In an age of quarrelsome talking TV heads, "you're-a-big-fat-liar" books and partisan propaganda disguised as documentaries, Yoder is a throwback -- a measured voice of reason.
"I frankly fear that the American public ... is skimming impressions from TV and talk radio rather than digging hard for facts and truth," Yoder writes in his book, which he plugged at the Barnes & Noble bookstore in Cary the other day.
Nor does Yoder let the news media off easy.
Journalism's pursuit of the salacious is not new. He notes that President Grover Cleveland was shocked by news hounds spying on his honeymoon. But he argues that today's "tabloidization" is far worse.
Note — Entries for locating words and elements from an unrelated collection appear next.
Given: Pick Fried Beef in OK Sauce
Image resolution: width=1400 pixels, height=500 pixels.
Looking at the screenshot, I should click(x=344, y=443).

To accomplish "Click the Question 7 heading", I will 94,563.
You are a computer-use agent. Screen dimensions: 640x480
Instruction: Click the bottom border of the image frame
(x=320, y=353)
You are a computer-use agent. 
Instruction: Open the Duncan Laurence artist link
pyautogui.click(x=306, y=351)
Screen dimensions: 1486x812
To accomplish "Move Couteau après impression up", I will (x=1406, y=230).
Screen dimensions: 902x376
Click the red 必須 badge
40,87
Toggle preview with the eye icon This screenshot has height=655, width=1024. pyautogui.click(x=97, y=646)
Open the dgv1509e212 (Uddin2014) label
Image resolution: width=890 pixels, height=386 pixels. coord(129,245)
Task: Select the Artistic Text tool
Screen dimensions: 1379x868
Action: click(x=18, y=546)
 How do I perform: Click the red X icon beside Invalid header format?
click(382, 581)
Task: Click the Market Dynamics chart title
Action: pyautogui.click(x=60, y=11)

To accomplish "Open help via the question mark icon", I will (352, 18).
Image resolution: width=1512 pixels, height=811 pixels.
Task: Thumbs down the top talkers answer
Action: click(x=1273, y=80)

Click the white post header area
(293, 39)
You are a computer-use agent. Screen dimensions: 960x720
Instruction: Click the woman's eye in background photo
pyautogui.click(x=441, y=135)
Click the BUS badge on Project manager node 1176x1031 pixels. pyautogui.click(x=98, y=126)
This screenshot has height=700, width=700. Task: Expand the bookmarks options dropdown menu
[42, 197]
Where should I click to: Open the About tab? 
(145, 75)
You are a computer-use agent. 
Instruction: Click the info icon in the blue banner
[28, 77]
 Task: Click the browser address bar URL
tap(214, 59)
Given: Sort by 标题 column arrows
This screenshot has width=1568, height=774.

"Human nature and the follies that go with it are timeless; but the disposition to thrust them to center stage, often at the expense of more important public matters, is something new," Yoder writes.
Yoder, who at age 70 is still slim with white hair curling over his ears, once described himself as "an Adlai Stevenson conservative and a Sam Ervin liberal."
Writing a syndicated column for 75 newspapers, he could dissect the fine points of constitutional law or write gracefully about his daughter's wedding.
"She looked up at me laughing, this young woman whom I first saw, red and wrinkled, through a maternity ward window in August 1959," Yoder started one column. " 'Daddy,' she said, 'this is the silliest wedding I've ever been to.' "
The son of an intellectually curious Alamance County school superintendent, Yoder entered journalism after being educated in Chapel Hill and Oxford, where he was a Rhodes Scholar.
Yoder's journalism career took him to Charlotte, Greensboro and Washington. Since giving up his column, Yoder has been initiating undergraduates at Washington and Lee University in Virginia to the joys of James Joyce.
His annual postcards from family vacations at Wrightsville Beach were a particular favorite among his readers.
"There is no cure for what the yearly photographs reveal about aging bodies, although we are not taking creeping mortality lying down," Yoder once wrote.
"One of us ... was into pill-augmented tanning, and another was swimming laps every afternoon. There was heavy teasing about these stopgap measures. We know they are small fingers in the dike, that on its other side waits the great relentless tide of time that, as the hymn tells us, bears all its sons away."